Harley brings hope for healing

harley eagle

MATT PULFORD

It’s the fifth day of the 2018 Uniting Aboriginal and Islander Christian Congress National Conference in Geelong.

After four days of listening to Harley Eagle, a First Nations trauma expert from Canada, Congress members are opening up to each other about their pain.

“My wife was the eldest of 14 children and one day her mother and father went to the races on the mission, and the welfare came and took the 14 of them all in one hit.”

“My brother died two months ago. We brought his body home yesterday. He didn’t speak good English, so he didn’t know when he was diagnosed with cancer.”

“I was an unwanted child in the family – in my father’s side family and my mother’s side family… even today my father’s side family don’t see me as their family.”

The theme of this year’s conference is “Trauma and Healing: lessons from Canada.”

Harley is a cultural safety facilitator and a member of Canada’s Whitecap Dakota First Nations. For the last few days, he has shared his personal experiences of inter-generational trauma caused by colonialism, and created a safe space for others to share their stories.

“If somebody has gone through a terrible situation – if that’s not dealt with then your whole life becomes about making sure that you never experience that trauma again,” Harley said.

“So what happens if you’re living in a community where something terrible has happened to everybody and this goes on for generation after generation?”

When Harley gave his account of the treatment of First Nations people in Canada, it’s almost a mirror image of the abuses perpetrated against First Peoples in Australia.

For more than a century, the Indian Residential School system removed 150,000 First Nations children from their parents.
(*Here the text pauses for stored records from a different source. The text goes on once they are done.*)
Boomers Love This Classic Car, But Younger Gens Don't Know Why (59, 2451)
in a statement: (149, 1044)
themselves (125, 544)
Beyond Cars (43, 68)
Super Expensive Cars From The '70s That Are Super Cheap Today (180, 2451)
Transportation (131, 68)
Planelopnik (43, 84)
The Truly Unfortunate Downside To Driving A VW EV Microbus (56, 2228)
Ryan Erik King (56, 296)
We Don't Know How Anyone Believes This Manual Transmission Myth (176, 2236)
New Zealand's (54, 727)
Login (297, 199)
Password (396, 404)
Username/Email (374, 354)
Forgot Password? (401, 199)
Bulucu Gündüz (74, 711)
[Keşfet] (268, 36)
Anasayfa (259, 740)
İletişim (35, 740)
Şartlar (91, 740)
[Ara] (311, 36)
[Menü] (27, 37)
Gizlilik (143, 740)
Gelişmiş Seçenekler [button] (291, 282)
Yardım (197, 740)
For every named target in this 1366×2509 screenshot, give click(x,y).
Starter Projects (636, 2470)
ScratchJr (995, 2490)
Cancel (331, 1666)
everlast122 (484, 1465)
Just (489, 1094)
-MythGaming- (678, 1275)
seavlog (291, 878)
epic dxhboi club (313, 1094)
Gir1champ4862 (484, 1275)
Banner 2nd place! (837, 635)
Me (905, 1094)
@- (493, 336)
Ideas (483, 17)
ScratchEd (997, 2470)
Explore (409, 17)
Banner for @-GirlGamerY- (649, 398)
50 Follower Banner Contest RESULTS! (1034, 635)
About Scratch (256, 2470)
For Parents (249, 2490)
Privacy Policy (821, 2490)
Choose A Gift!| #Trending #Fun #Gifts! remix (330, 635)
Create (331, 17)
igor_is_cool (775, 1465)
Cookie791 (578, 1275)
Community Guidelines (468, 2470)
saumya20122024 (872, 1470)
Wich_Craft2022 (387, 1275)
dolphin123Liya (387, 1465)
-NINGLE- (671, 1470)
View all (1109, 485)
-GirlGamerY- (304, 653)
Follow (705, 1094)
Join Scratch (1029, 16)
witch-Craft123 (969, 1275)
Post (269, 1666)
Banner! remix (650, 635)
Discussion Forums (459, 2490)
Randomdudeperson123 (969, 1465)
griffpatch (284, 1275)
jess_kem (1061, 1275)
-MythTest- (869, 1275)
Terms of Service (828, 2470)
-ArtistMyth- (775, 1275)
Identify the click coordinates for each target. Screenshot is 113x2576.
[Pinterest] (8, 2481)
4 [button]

Children were forbidden from using their language. Many experienced physical and sexual abuse.

In 2015, Canada’s Truth and Reconciliation Commission described the residential school system as “cultural genocide”.

These schools were administered by churches.

Forced relocation of Indigenous families, also practiced in Australia, is known in Canada by a rather lyrical name ­– a “trail of tears”.

“Colonisation has affected almost, if not every, aspect of our lives,” Harley said.

“So many people are carrying all kinds of unresolved trauma which results in many of us just being survivors and we carry that thinking into everything we do.

“Even when you’re gathered in the name of doing something good you still carry that survival mentality into your processes.

“So when the going gets tough you turn to those ways of doing things, and it’s not about relationship and listening carefully to one another, it’s about protecting yourself.”

After some deep exchanges with UAICC members, Harley pulled out his Native American flute.

Before he played, he told the story about the instrument’s origins.

A father was away hunting when a flash flood swept through his village and his wife and children were lost.

He searched for many days without any success and was despairing and lamenting for the loss of his family.

Exhausted, he lost his voice and couldn’t even cry or mourn any more.

As he was lying on the side of the river he heard a mournful tune coming from a branch on a cottonwood tree.

A woodpecker had pecked holes in the branch and the wind was blowing through it, making a mournful beautiful sound.

Harley told the conference that when we’re full of lament and exhausted from our pain, the creation around you will support you in its own way, mourning for you and with you.

As he played the flute, the melancholic notes drifted across the conference hall, a soft echo of sadness spanning continents and centuries.

It’s as though the UAICC members knew the songline, and the flood of stories begins.

Amid the pain is resilience and hope for healing.

As one storyteller said:

“I go back empty not having to take back what I’ve been carrying for long years now.”